A moment later the Trio filed into the room. It was them all right, in the flesh. Erlic the Weasel, McDoul, and Geronimo Jerry—that’s what everybody called him, anyway, that or just “G.J.” He had some fancy official moniker which ran on about three sentences, full of “de” thises and “y” thats; claimed to be descended from a long line of Grenadine landholders. But nobody believed that story, not even G.J. himself.
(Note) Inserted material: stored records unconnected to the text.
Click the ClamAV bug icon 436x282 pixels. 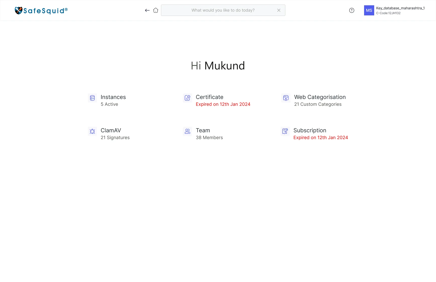[x=92, y=131]
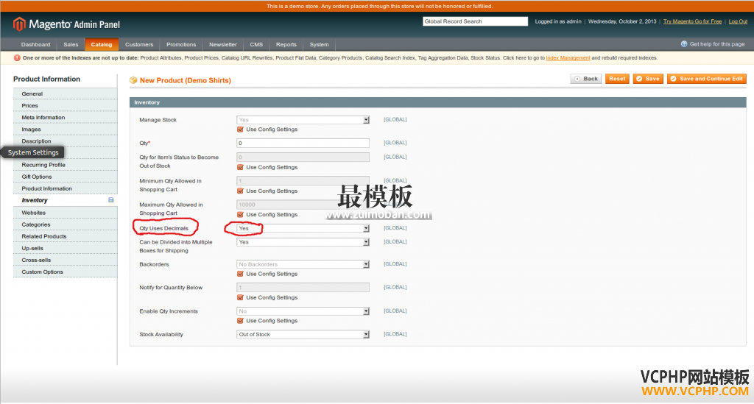Click into the Qty input field
This screenshot has width=754, height=404.
[x=303, y=143]
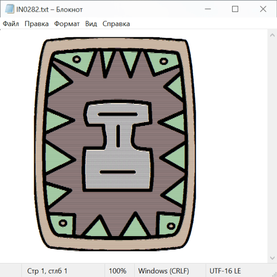Open the Правка menu
277x277 pixels.
(37, 24)
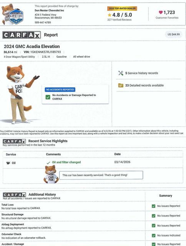Click the oil can icon in Service column
This screenshot has width=186, height=246.
(8, 163)
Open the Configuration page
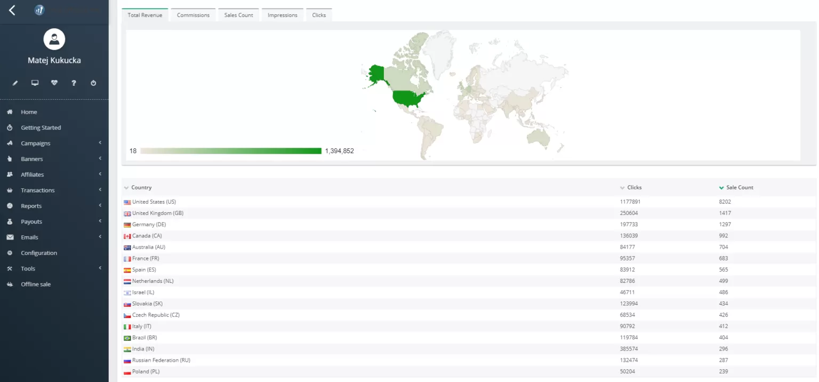The image size is (819, 382). [39, 252]
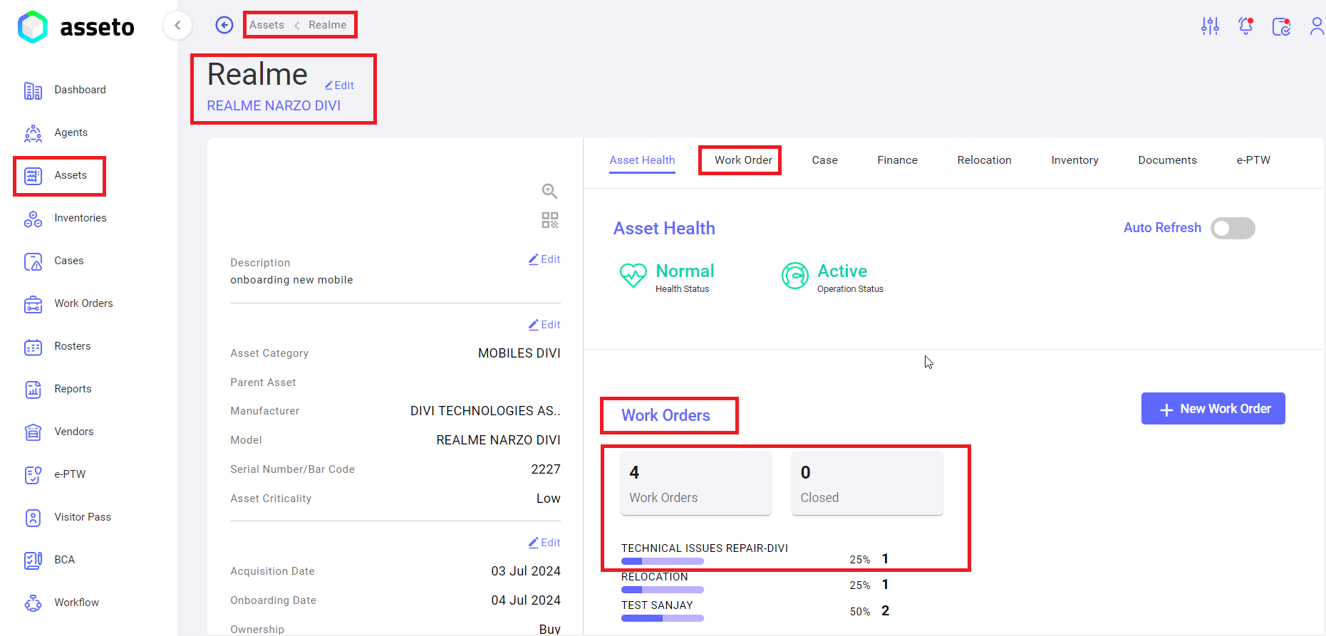
Task: Open the Closed work orders card
Action: tap(866, 484)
They were looking a mite apprehensive. I could tell—the twitchy feet alone gave them away. Not to mention the sidelong glances at the door, oh, maybe eight times a second, like they were sizing up the escape route. Fat lot of good it’d do them! Well, McDoul could have probably outrun Greyboar, he could scurry faster than any hunchback I ever saw. And Erlic might have had a chance on the flat, if he could avoid tripping over his potbelly. But Geronimo Jerry couldn’t have escaped a pack of wild turtles. The man was built like a two-legged pumpkin.
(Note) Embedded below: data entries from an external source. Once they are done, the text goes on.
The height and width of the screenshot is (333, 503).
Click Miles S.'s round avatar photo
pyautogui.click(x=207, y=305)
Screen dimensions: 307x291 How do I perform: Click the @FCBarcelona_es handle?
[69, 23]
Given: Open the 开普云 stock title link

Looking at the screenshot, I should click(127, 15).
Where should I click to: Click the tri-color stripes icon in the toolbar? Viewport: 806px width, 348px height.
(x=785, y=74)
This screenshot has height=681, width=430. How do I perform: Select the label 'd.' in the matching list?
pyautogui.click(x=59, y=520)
And, of course, they were bowing and scraping and tugging their forelocks.

“Quite th’onor, this, y’Gripship sir,” babbled the Weasel, “bein’ admitted t’ye presence ’n all.”

“Aye!” and “aye!” came from McDoul and G.J.

“Cut it out!” snapped Greyboar. “What am I? Some snooty count you’re fawning all over so’s you can figure out the quickest way to get to his purse?”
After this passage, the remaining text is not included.